Она на меня даже не смотрит.

– И чего ты пялишься?

Я даже не утруждаюсь взглянуть на своего лучшего друга, Эзру Кэхилла, когда он задает этот тупой вопрос. Сегодня понедельник, первый учебный день после каникул по случаю Дня благодарения, и мы стоим возле входа в школу. Свежий утренний воздух такой прохладный, что проникает через плотную шерстяную куртку. Надо было надеть пальто потеплее, потому как внутрь я не пойду. Не сейчас.

Я занимаюсь этим почти каждое утро: жду прибытия королевы, жду дня, когда она наконец обратит на меня внимание.

Но пока что она в упор меня не замечает.

– Я не пялюсь, – в конце концов отвечаю я Эзу спокойным, равнодушным голосом.

Лишь делаю вид, будто мне плевать на всех и на вся. Так проще. Поверьте, я прекрасно знаю, что тем самым превращаюсь в ходячее клише, но меня все устраивает. Проявлять интерес – значит признавать уязвимость, а я самый неуязвимый сукин сын во всей школе. Меня ничто не задевает. На меня никогда не возлагают ожиданий. Старшие братья считают меня везунчиком, но я так не думаю.

По крайней мере, их всегда удостаивают вниманием. А мне порой кажется, что отец вообще забывает о моем существовании.

– Вот опять ее высматриваешь.

Я резко поворачиваю голову в сторону Эзры и окидываю его тяжелым, холодным взглядом, хотя он сосредоточен на другом и выдает его только ухмылка.

– А когда бывало иначе? – Вопрос звучит резко. Совсем как пощечина, впрочем его подобное совсем не задевает.

Этот засранец даже посмеивается надо мной.

– Да к черту это ожидание. Сколько времени уже прошло? Поговори с ней.

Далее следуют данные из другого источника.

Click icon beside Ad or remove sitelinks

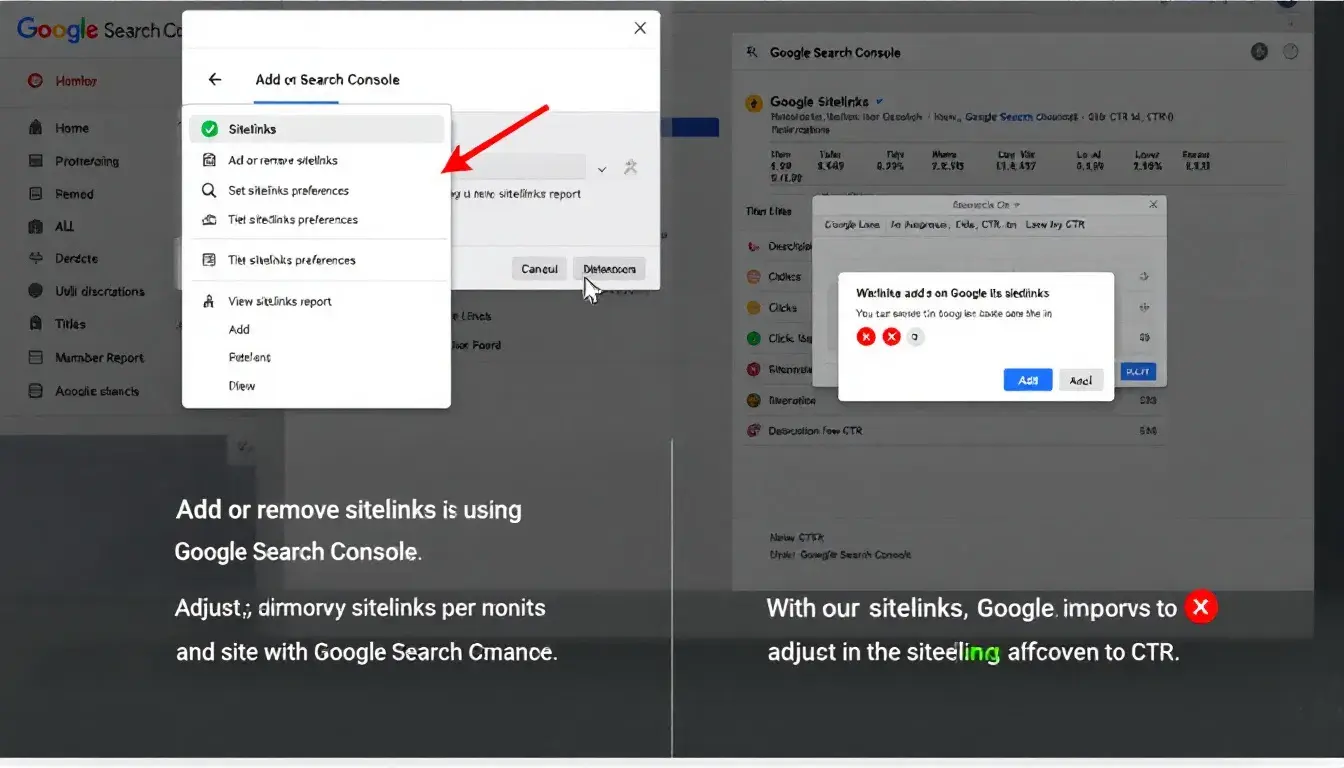click(x=209, y=160)
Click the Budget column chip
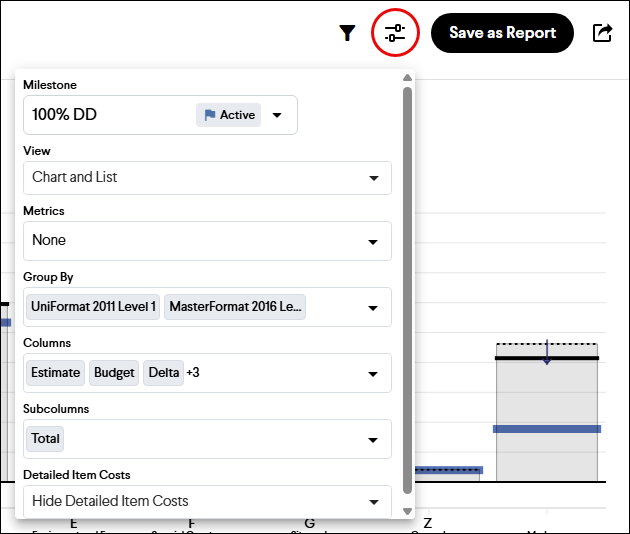The width and height of the screenshot is (630, 534). click(x=114, y=373)
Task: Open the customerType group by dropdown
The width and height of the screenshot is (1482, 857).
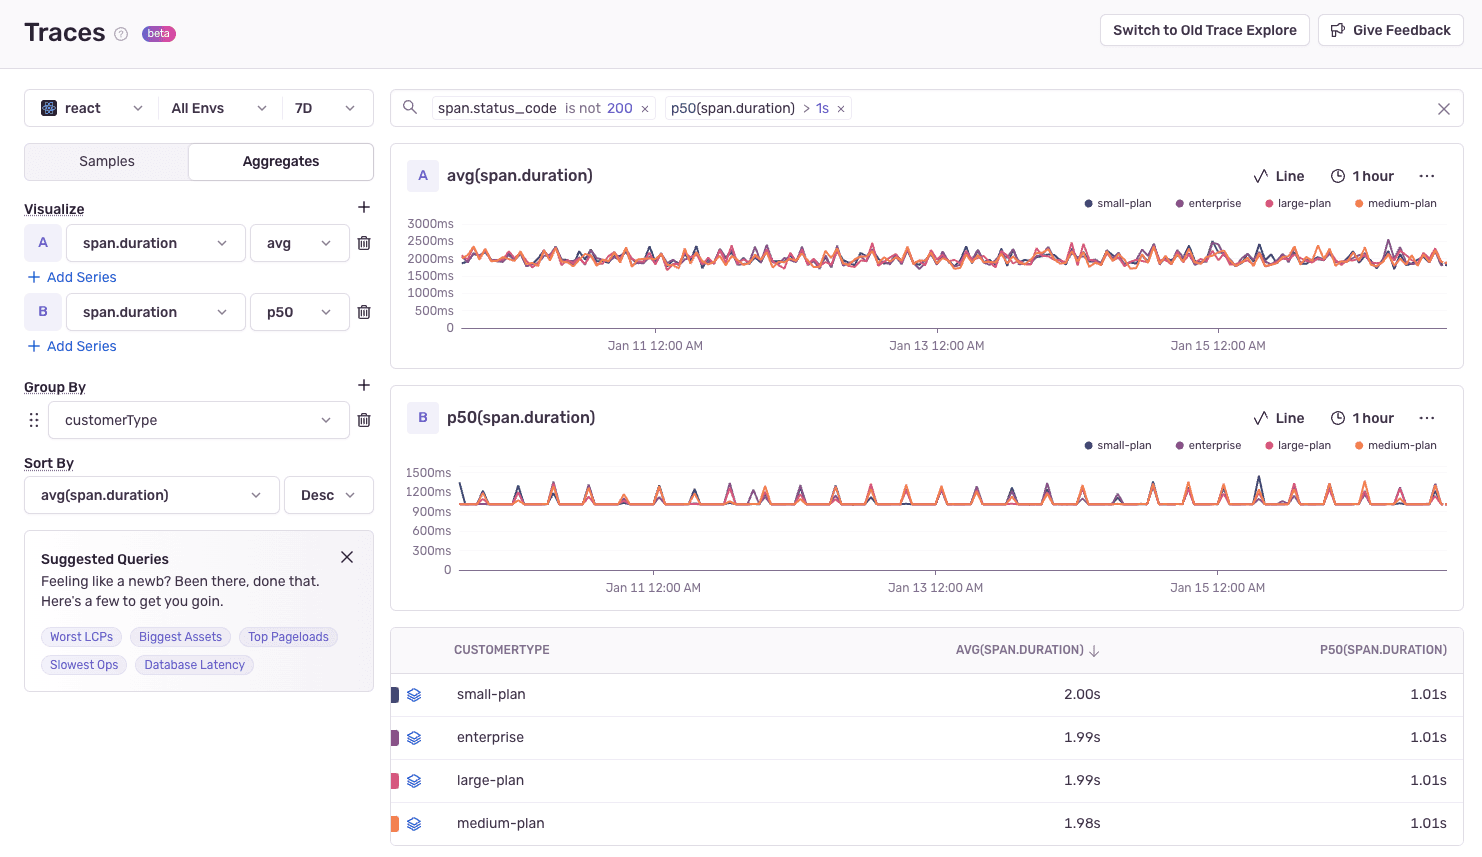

Я переступаю с ноги на ногу возле холодной колонны, к которой прислоняюсь. Все мое тело расслаблено. Поза непринужденная. Однако внутри я напряжен, а мой взгляд снова устремляется к ней.

Как всегда.

Рен Бомон.

Она неторопливо идет по пешеходной дорожке к входу в школу. Ко мне. С безмятежной улыбкой излучает свет, проливая свое неповторимое сияние на всех, мимо кого проходит, погружая их в странное оцепенение. Рен пронзительным голосом здоровается со всеми (кроме меня) и желает всем доброго утра, будто чертова Белоснежка. Она дружелюбная и милая, и такая безумно красивая, что больно слишком долго задерживать на ней взгляд.

Я смотрю на ее левую руку: на безымянном пальце плотно сидит тонкое золотое кольцо с крошечным бриллиантом. Кольцо обещания[1], которое она получила во время одной из этих ненормальных церемоний, где толпу будущих светских девиц, еще не достигших половой зрелости, выставляют напоказ в платьях пастельных цветов и скромного кроя. Ни сантиметра постыдно оголенной кожи.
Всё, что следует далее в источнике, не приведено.